Por situação semelhante tem passado o Equador, presidido por Lenín Moreno. Enquanto operava pela condenação do ex-presidente Rafael Correa, lhe tirando da corrida eleitoral de 2021, Moreno era criticado pela negligência durante a pandemia. Imagens que rodaram o mundo mostravam a situação em Guayaquil, onde o colapso funerário obrigou as pessoas a abandonarem cadáveres nas calçadas. O governo também tem sido questionado por medidas autoritárias sob justificativa de combate ao coronavírus e já chegou a ter um decreto de Estado de Sítio derrubado pela Justiça.
Na Guatemala, manifestantes que pedem a renúncia do presidente Alejandro Giammatteie chegaram a incendiar o Congresso no final de 2020. Com 60% da população vivendo na pobreza, os efeitos econômicos provocados pela pandemia também serviram de estopim para a revolta popular.
Na Colômbia, uma onda de protestos denunciou a violência policial, em manifestações que foram brutalmente reprimidas, resultando em pelo menos oito civis mortos e centenas de feridos. O país também viu seu ex-presidente, Álvaro Uribe, ser condenado à prisão por envolvimento com milícias. No Paraguai, o ex-presidente Horacio Cartes também teve pedido de prisão decretado por seu envolvimento com o narcotráfico.

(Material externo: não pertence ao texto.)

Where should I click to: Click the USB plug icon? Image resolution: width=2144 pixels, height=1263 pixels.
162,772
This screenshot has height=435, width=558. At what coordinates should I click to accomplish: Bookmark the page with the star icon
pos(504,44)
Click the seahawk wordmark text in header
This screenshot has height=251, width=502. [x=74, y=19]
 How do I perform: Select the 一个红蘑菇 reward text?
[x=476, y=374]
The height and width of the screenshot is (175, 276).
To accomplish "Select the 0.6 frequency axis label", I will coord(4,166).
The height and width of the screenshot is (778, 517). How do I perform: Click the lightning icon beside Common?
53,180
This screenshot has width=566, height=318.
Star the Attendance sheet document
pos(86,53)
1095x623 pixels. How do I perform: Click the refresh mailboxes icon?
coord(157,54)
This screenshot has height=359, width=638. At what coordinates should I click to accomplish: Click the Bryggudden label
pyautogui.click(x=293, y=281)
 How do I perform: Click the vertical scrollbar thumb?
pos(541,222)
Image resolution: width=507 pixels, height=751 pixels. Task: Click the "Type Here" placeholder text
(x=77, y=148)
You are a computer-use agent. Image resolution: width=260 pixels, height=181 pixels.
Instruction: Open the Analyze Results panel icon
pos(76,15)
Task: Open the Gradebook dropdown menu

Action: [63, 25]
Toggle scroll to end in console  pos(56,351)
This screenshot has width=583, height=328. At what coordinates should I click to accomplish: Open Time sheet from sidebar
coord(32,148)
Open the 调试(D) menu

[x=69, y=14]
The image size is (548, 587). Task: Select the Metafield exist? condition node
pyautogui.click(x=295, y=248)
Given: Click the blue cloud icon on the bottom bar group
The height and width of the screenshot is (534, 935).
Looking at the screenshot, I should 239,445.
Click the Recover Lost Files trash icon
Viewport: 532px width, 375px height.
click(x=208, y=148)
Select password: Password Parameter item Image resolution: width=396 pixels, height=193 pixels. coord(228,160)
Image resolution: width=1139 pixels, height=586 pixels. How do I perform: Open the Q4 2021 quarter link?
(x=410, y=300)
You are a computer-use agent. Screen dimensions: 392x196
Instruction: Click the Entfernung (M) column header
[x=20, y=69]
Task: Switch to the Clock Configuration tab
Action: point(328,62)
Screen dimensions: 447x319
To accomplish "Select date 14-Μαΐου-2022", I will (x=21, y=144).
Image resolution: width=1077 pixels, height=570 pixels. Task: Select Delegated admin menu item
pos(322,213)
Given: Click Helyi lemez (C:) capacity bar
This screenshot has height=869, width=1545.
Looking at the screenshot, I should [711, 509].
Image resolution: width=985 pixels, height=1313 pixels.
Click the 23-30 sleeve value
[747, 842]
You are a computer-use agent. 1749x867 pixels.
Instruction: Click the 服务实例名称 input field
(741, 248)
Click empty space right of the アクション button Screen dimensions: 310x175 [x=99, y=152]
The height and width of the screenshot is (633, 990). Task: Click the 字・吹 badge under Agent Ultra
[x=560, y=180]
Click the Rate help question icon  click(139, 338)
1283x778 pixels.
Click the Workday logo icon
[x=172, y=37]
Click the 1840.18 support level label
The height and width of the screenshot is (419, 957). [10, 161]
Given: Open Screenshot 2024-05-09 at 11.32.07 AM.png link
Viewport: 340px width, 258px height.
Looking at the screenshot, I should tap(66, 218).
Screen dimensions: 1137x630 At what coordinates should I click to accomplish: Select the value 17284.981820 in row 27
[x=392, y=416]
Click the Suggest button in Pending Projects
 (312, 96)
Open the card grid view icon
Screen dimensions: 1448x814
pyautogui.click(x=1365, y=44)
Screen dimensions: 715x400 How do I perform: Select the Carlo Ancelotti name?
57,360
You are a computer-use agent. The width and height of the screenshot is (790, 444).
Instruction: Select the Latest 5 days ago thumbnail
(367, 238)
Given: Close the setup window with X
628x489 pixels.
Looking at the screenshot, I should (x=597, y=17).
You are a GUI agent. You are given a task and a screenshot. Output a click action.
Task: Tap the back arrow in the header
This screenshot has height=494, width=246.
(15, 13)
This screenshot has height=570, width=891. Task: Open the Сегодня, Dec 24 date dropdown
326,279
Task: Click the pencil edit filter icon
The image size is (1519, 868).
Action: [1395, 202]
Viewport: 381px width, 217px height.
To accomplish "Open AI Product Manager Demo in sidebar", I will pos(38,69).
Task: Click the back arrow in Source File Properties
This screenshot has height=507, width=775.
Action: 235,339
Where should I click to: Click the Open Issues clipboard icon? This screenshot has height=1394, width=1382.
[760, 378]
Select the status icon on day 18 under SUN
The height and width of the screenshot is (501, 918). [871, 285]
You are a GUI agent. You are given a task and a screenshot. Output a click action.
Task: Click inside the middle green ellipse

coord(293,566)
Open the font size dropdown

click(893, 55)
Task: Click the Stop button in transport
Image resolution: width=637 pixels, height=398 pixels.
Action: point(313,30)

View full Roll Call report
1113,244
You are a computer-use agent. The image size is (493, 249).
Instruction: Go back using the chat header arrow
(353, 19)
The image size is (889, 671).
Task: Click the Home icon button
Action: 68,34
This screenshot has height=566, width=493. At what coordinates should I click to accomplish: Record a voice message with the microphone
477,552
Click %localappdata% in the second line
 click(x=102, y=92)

Já no México, o Congresso aprovou a legalização da maconha, enquanto que o movimento feminista segue pressionando o presidente Obrador pela aprovação da descriminalização do aborto e por políticas de enfrentamento à violência contra a mulher que, em 2020, teve 888 feminicídios entre janeiro e novembro, de acordo com dados oficiais.
“América Latina: um pueblo sin pernas, pero que camina”
Durante a pandemia, as violações de direitos humanos continuaram em todo o continente, atingindo sobretudo os povos tradicionais. Dos Mapuche, que sofreram com invasões de terra pelo governo chileno e prisões autoritárias de suas lideranças, até os habitantes da região de Chocó na costa afrocolombiana, que historicamente sofre com o racismo ambiental praticado pelo Estado colombiano.
No Brasil não foi diferente. E justamente dos povos mais atingidos é que vieram os exemplos de solidariedade em rede e também de resistência e denúncia. Enquanto o país enfrenta sua distopia, são as populações negras e indígenas que apontam para o caminho da luz. Principais vítimas da bala, da fome e do vírus, elas protagonizaram as principais manifestações em 2020. O direito de não ser assassinado pela polícia; programas de combate ao empobrecimento da população; e medidas para conter a pandemia foram reivindicações que alcançaram fortemente o debate nacional. Mas ao ter que reivindicar o óbvio, o país evidencia o tamanho do buraco em que se encontra.
Como visto, enquanto alguns países latino-americanos pisam em 2021 buscando vacina, reformas econômicas, direitos sociais, Constituição democrática, mudanças na política de segurança pública, proteção aos povos e territórios tradicionais, liberdade às mulheres e redução das desigualdades, outros países seguem em marcha rumo à Idade Média. Felizmente, apesar dos presidentes, a resistência latino-americana nunca cessou e certamente continuará levando pessoas e movimentos sociais às redes e às ruas.
Autor: Alex Pegna Hercog — comunicador social e assessor de Comunicação do Instituto PACS.